Records contained in a dataset:
□ □ □ □ □ □ □
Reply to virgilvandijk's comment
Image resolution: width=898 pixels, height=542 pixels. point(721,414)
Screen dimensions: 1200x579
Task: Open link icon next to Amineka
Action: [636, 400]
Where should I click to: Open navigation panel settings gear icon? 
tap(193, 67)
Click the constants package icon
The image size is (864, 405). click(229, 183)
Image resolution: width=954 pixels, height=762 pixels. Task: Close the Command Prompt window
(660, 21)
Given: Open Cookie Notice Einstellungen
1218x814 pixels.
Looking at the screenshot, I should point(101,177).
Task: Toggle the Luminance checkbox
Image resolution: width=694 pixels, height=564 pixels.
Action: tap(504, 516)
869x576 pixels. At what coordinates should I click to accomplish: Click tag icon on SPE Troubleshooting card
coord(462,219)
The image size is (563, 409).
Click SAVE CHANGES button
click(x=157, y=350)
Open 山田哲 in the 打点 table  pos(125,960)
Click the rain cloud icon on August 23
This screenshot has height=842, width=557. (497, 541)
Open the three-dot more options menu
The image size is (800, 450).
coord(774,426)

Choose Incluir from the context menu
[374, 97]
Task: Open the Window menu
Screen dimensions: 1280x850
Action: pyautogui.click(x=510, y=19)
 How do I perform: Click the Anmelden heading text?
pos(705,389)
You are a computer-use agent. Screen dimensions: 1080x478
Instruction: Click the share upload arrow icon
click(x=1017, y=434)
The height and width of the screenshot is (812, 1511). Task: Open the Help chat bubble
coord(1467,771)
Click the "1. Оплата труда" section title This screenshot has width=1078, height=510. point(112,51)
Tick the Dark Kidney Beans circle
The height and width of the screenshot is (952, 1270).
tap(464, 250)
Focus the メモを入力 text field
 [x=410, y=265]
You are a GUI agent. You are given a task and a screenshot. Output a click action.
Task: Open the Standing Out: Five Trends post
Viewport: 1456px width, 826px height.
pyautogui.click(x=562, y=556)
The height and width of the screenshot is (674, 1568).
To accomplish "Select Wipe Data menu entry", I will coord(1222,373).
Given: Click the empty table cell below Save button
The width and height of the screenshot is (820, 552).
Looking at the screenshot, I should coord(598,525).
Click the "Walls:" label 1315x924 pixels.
□ □ □ □ □ □ □
Assignment:
Give only the number of lines above holding "table".

Response for this exercise:
2